Collected data entries

^^^^^^^^

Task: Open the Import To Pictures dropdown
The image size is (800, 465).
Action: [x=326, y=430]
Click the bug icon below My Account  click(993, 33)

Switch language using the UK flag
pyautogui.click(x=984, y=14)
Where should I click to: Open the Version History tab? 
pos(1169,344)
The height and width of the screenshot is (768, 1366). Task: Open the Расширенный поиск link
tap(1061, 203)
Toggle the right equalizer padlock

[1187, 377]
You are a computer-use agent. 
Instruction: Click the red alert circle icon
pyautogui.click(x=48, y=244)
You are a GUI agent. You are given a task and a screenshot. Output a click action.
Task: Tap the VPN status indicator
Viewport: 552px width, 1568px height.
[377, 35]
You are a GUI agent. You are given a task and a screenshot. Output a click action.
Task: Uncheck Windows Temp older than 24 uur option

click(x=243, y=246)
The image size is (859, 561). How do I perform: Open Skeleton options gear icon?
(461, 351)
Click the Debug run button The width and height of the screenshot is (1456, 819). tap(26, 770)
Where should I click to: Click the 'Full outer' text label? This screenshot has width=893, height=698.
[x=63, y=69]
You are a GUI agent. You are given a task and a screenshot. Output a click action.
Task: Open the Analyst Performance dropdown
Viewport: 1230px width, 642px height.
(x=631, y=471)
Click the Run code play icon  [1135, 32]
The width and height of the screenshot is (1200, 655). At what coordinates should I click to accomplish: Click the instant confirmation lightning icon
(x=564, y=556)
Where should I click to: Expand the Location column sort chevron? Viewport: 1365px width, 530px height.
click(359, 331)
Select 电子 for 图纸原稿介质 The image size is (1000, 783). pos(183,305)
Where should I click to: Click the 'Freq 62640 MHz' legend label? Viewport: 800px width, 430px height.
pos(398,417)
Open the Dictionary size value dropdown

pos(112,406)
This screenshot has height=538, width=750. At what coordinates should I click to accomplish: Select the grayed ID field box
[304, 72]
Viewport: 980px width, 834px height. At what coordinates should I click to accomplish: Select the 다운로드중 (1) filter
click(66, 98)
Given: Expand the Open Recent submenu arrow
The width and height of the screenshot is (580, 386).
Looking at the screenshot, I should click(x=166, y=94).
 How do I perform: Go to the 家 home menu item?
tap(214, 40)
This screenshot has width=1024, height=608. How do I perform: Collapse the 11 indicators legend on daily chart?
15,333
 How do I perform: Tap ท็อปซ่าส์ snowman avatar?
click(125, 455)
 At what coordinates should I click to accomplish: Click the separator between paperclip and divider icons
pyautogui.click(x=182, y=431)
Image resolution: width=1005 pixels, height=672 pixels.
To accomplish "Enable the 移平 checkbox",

^^^^^^^^

Copy out every record again, letter for letter.

Task: Open the Import To Pictures dropdown
The image size is (800, 465).
Action: [x=326, y=430]
Click the bug icon below My Account  click(993, 33)

Switch language using the UK flag
pyautogui.click(x=984, y=14)
Where should I click to: Open the Version History tab? 
pos(1169,344)
The height and width of the screenshot is (768, 1366). Task: Open the Расширенный поиск link
tap(1061, 203)
Toggle the right equalizer padlock

[1187, 377]
You are a computer-use agent. 
Instruction: Click the red alert circle icon
pyautogui.click(x=48, y=244)
You are a GUI agent. You are given a task and a screenshot. Output a click action.
Task: Tap the VPN status indicator
Viewport: 552px width, 1568px height.
[377, 35]
You are a GUI agent. You are given a task and a screenshot. Output a click action.
Task: Uncheck Windows Temp older than 24 uur option

click(x=243, y=246)
The image size is (859, 561). How do I perform: Open Skeleton options gear icon?
(461, 351)
Click the Debug run button The width and height of the screenshot is (1456, 819). tap(26, 770)
Where should I click to: Click the 'Full outer' text label? This screenshot has width=893, height=698.
[x=63, y=69]
You are a GUI agent. You are given a task and a screenshot. Output a click action.
Task: Open the Analyst Performance dropdown
Viewport: 1230px width, 642px height.
(x=631, y=471)
Click the Run code play icon  [1135, 32]
The width and height of the screenshot is (1200, 655). At what coordinates should I click to accomplish: Click the instant confirmation lightning icon
(x=564, y=556)
Where should I click to: Expand the Location column sort chevron? Viewport: 1365px width, 530px height.
click(359, 331)
Select 电子 for 图纸原稿介质 The image size is (1000, 783). pos(183,305)
Where should I click to: Click the 'Freq 62640 MHz' legend label? Viewport: 800px width, 430px height.
pos(398,417)
Open the Dictionary size value dropdown

pos(112,406)
This screenshot has height=538, width=750. At what coordinates should I click to accomplish: Select the grayed ID field box
[304, 72]
Viewport: 980px width, 834px height. At what coordinates should I click to accomplish: Select the 다운로드중 (1) filter
click(66, 98)
Given: Expand the Open Recent submenu arrow
The width and height of the screenshot is (580, 386).
Looking at the screenshot, I should click(x=166, y=94).
 How do I perform: Go to the 家 home menu item?
tap(214, 40)
This screenshot has width=1024, height=608. How do I perform: Collapse the 11 indicators legend on daily chart?
15,333
 How do I perform: Tap ท็อปซ่าส์ snowman avatar?
click(125, 455)
 At what coordinates should I click to accomplish: Click the separator between paperclip and divider icons
pyautogui.click(x=182, y=431)
Image resolution: width=1005 pixels, height=672 pixels.
To accomplish "Enable the 移平 checkbox",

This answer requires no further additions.